J’emprunte cette correspondance aux divers travaux si remarquables de M. Henri de Laborde sur Ingres et sur Hippolyte Flandrin, et je ne veux pas clore mes citations sans y joindre encore un passage où l’auteur nous montre réunis dans le suprême adieu ces deux noms que la jeunesse et le talent avaient fraternellement rapprochés. « C’est dans son voyage de Lyon à Rome fait en compagnie de M. Ambroise Thomas, qui venait de remporter le grand prix de composition musicale, que Flandrin se lia avec le futur auteur du Caïd et du Songe d’une nuit d’été d’une amitié bien tendre jusqu’à la fin et à laquelle Flandrin, dès les premiers temps, dut la connaissance et l’amour des plus beaux chefs-d’œuvre de la musique.

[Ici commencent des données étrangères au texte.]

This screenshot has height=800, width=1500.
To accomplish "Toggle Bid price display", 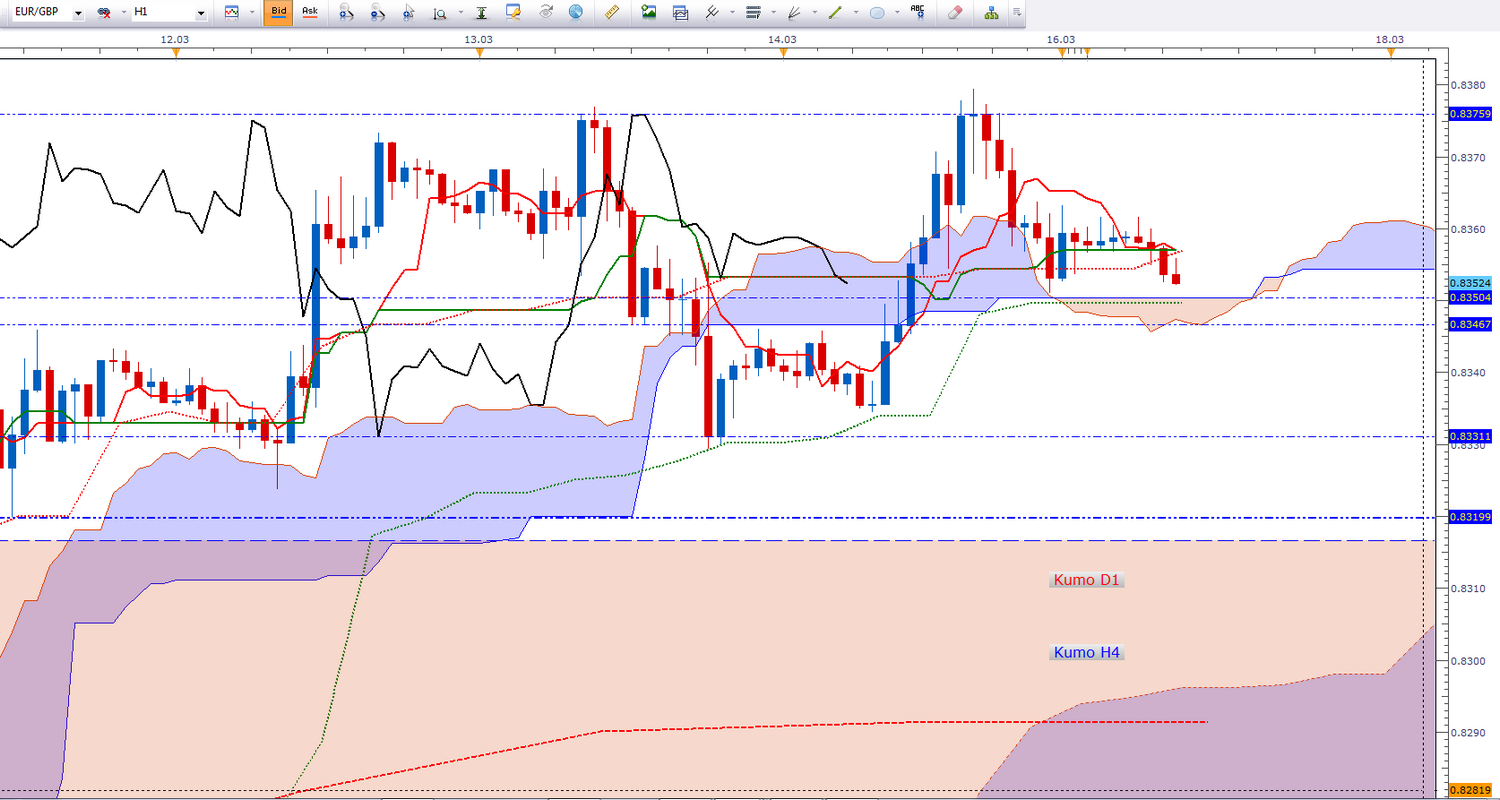I will pos(278,13).
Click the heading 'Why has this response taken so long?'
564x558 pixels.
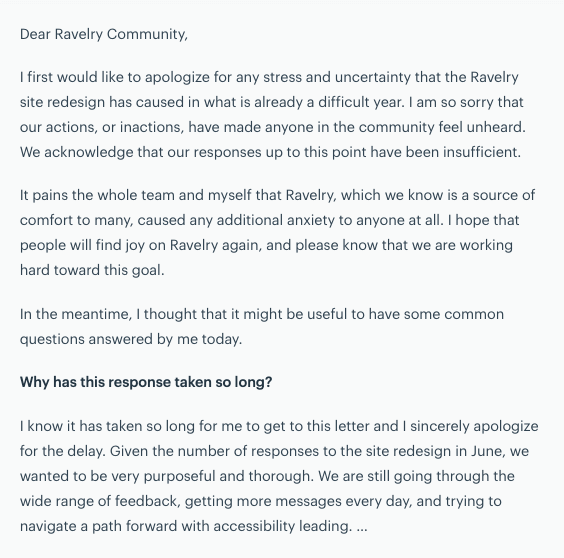pos(146,382)
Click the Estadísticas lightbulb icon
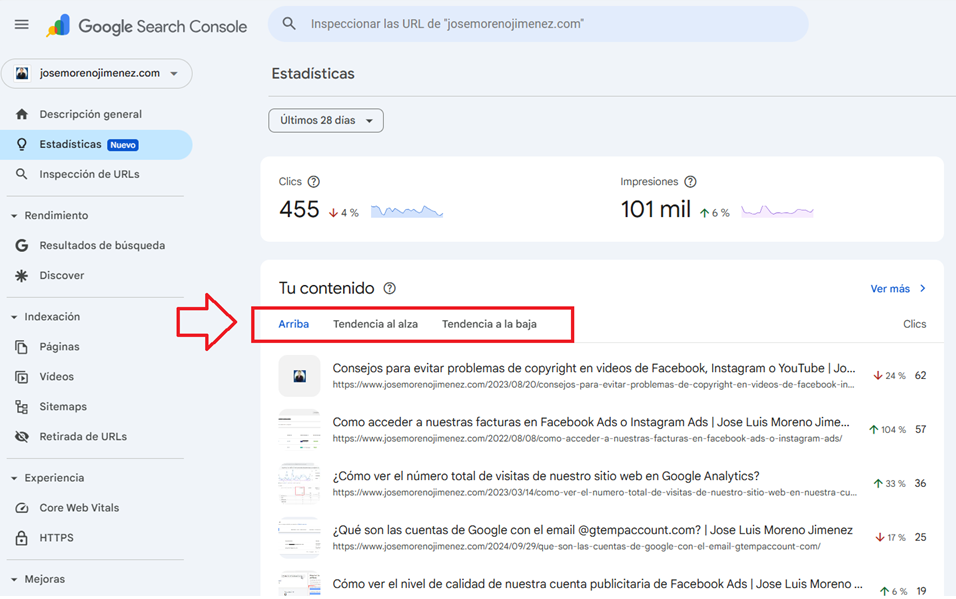The height and width of the screenshot is (599, 956). click(x=21, y=144)
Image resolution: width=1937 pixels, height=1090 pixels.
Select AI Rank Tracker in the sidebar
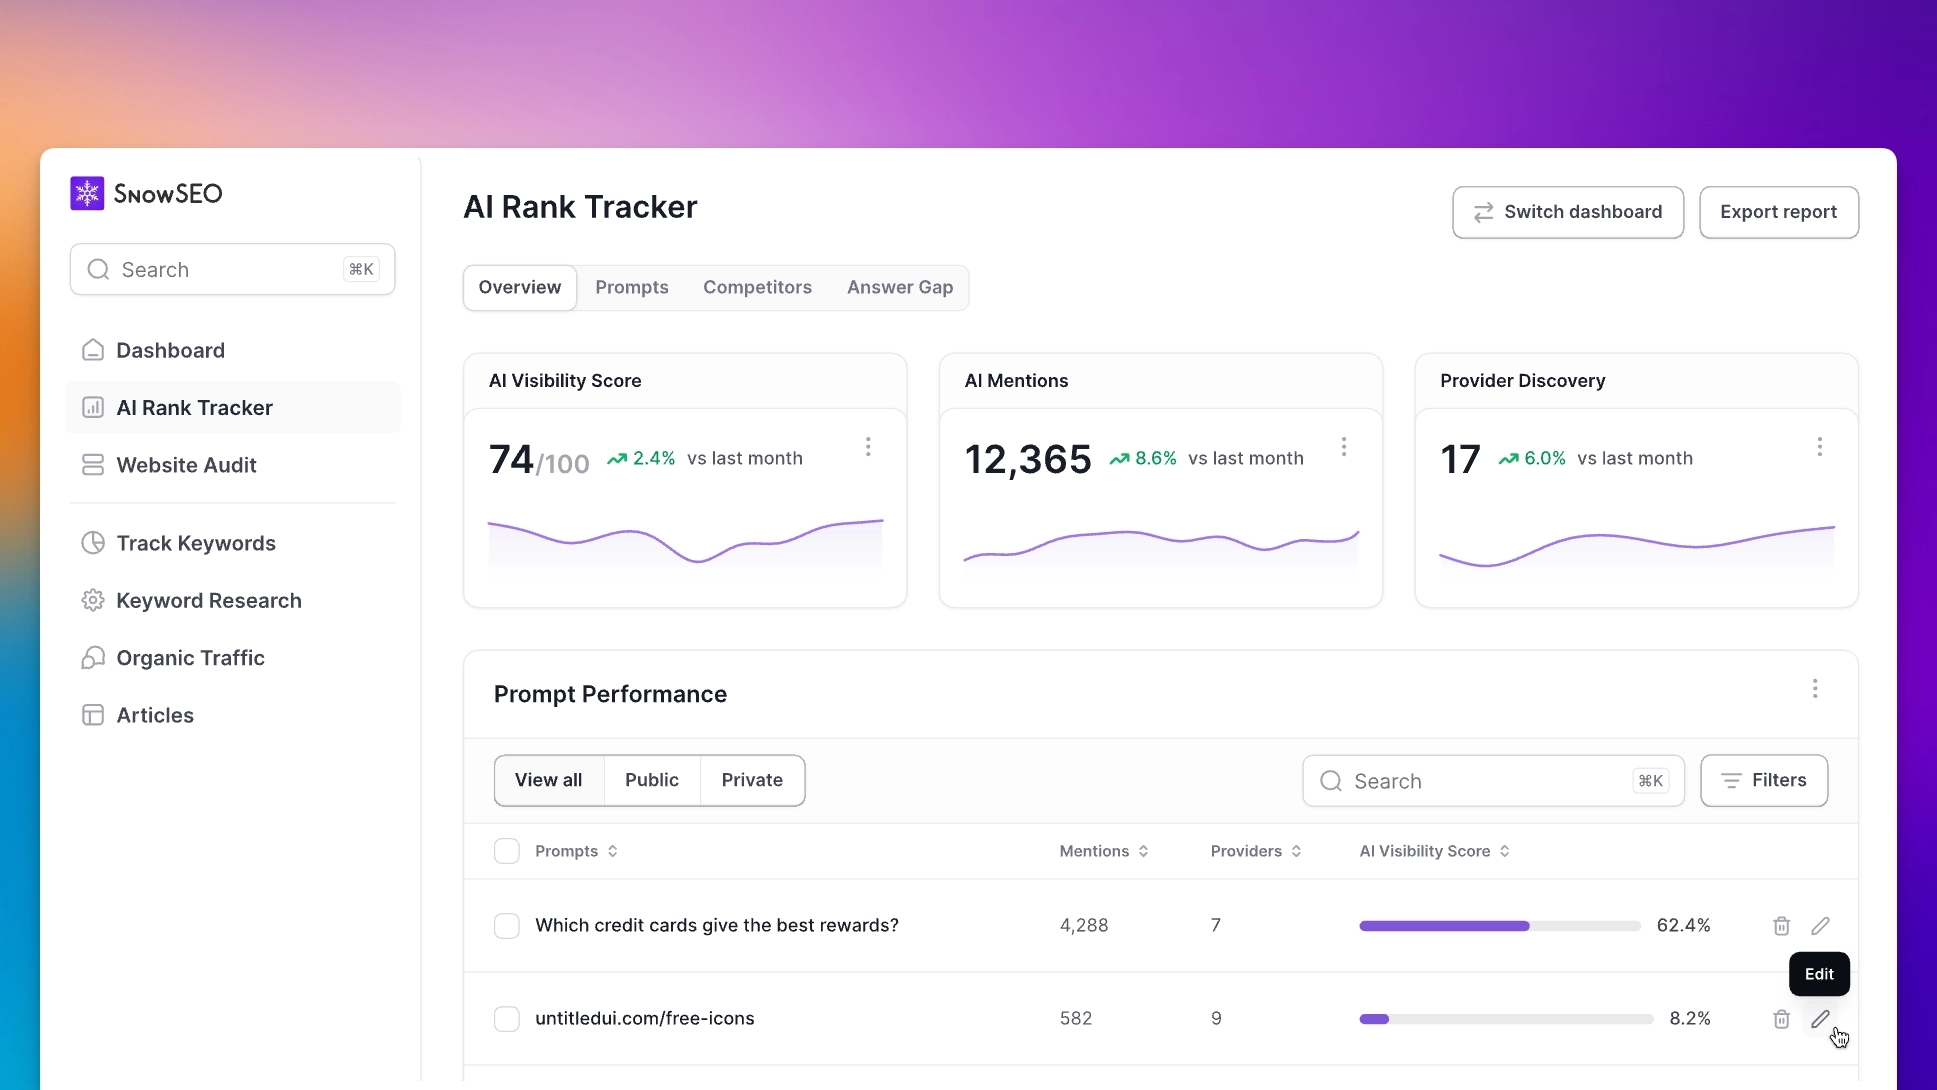click(194, 407)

Que de fois, à la villa Médicis, le soir, après une longue journée de travail, ne se délassa-t-il pas auprès de son ami en écoutant celui-ci interpréter sur le piano les créations des grands maîtres de l’Italie et de l’Allemagne ! Hélas ! trente ans plus tard, dans l’église de Saint-Germain des Prés, les mêmes chants retentissaient encore, mais ils ne s’élevaient plus qu’autour d’un cercueil. Par les soins de M. Ambroise Thomas, les morceaux de musique religieux qui avaient le plus souvent charmé l’âme du noble peintre composaient la messe funèbre qu’on célébrait pour la recommander aux miséricordes de Dieu, et lorsqu’avant le commencement du service les orgues firent entendre cet andante de la symphonie en la de Beethoven que Flandrin avait tant aimé, c’était sous la main pieuse de l’ami des anciens jours que résonnait en face de la mort ce souvenir des chères émotions de la jeunesse et de la vie. »

  1. Lettres et Pensées d’Hippolyte Flandrin, 1 vol. in-8o, 1865, p. 32 de la préface.